Oh, check all your fuses too.


----------



## mk_sentra (Sep 13, 2002)

hi

thanks for the replies.

but i think that if it was the switch then the green light on the switch wouldnt have turned on, had it been the switch.

i checked the cables to the cruise control and the vaccum hose beneath the hood and all seemed to be ok. 

can someone tell me the voltages i can expect for the cruise wires so that i can check it with a multimeter.

thanks 
mk


----------



## toolapcfan (Jul 10, 2002)

Next time I'm at the junkyard I'll pull any ASCD computers I can find. Then you guys can have them for cheap.


----------



## shumax (Mar 2, 2003)

*ASCD Computers*

That would be great if you can pull those computers!!! Noone around here seems to have them that I can locate----ticks me off


Curt B. Shumaker


----------



## emeny (Jul 15, 2002)

I checked the pump, and I have no power, I think the cruise got disconected, I dont know if someone can help me to conect it again, or where to find the conector, in the engine bay, thanks...


----------



## toolapcfan (Jul 10, 2002)

I went to two junkyards today and not a single B13 at either, sorry guys. I'll check again in a few weeks.


----------



## toolapcfan (Jul 10, 2002)

Meny, all four wires that go to the pump go to the control unit which is under your dash just to the right of your fuse panel and relays. Have you checked all the fuses? There's a fusible link and a 10A fuse as well as the horn relay (the cruise for some stupid reason is run through the horn relay) are all in the fuse and fusible link box to the right of your battery. So check those out first. Then you also have four fuses in the fuse block under the dash that affect the cruise operation as well, so check out fuses and see if that helps. A person really needs a FSM to troubleshoot the ASCD because it's freakin' complicated and I'm looking at the FSM!


----------



## shumax (Mar 2, 2003)

*Fuses?*

???

I only knew about the fuse for the horn/cruise in the engine bay and then the one in the car. Where are the other 6 fuses you are speaking of? Confused....

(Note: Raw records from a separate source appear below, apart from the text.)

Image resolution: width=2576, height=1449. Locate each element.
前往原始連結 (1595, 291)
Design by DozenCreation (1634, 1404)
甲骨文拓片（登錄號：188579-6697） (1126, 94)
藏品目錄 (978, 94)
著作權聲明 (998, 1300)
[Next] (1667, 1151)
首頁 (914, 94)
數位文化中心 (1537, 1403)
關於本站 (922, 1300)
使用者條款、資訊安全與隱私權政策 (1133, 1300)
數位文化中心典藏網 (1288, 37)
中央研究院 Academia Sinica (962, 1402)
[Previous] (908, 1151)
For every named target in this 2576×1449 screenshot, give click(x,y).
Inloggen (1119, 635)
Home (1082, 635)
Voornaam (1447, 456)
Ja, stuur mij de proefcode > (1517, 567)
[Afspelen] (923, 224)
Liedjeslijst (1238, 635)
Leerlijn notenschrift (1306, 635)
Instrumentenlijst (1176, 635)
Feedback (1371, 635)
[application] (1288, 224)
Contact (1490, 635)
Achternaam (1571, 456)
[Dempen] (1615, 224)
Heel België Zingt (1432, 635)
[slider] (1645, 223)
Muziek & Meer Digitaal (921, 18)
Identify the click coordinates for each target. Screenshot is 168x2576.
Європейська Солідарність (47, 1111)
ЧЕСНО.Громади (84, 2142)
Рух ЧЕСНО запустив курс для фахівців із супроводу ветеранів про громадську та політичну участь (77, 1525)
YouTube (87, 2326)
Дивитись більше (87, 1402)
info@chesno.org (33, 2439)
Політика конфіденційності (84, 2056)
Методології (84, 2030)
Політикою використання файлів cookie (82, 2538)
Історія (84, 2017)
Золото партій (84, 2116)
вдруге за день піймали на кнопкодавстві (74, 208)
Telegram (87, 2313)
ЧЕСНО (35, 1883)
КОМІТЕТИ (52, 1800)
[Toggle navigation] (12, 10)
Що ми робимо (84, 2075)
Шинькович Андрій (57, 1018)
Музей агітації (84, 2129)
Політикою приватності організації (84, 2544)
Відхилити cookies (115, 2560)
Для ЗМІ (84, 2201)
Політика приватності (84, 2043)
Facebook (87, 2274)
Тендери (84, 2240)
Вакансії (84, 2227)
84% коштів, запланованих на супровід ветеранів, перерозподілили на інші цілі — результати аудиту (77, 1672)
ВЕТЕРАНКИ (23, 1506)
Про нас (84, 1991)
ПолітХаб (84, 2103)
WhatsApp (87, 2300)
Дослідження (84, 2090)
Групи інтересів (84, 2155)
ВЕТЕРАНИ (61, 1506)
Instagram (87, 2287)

If the horn works, that fuse in the engine bay is ok, right?

Thanks,
Curt B. Shumaker


----------



## toolapcfan (Jul 10, 2002)

I'll check when I get home, but yeah, if the horn works then the fusible link and fuse that are in the engine bay should be ok. Theres other components used in conjunction with the ASCD and if those fuses are blown they could cause issues.


----------



## emeny (Jul 15, 2002)

*FUSES OKAY*

well I checked the fuses every single one of them are okay, I had the clutch wire switched and thats I believe when it started to mal function, i´ll have to take some pictures so you can see it good, i´ll do that tomorrow


----------



## mk_sentra (Sep 13, 2002)

my horn never worked from the day i bought the car a year ago. so i guess i should check the fuses. 

one more thing, what are the relay's for , the ones next to the fusebox in the dashboard. i think three are blue . 

thanks
mk


----------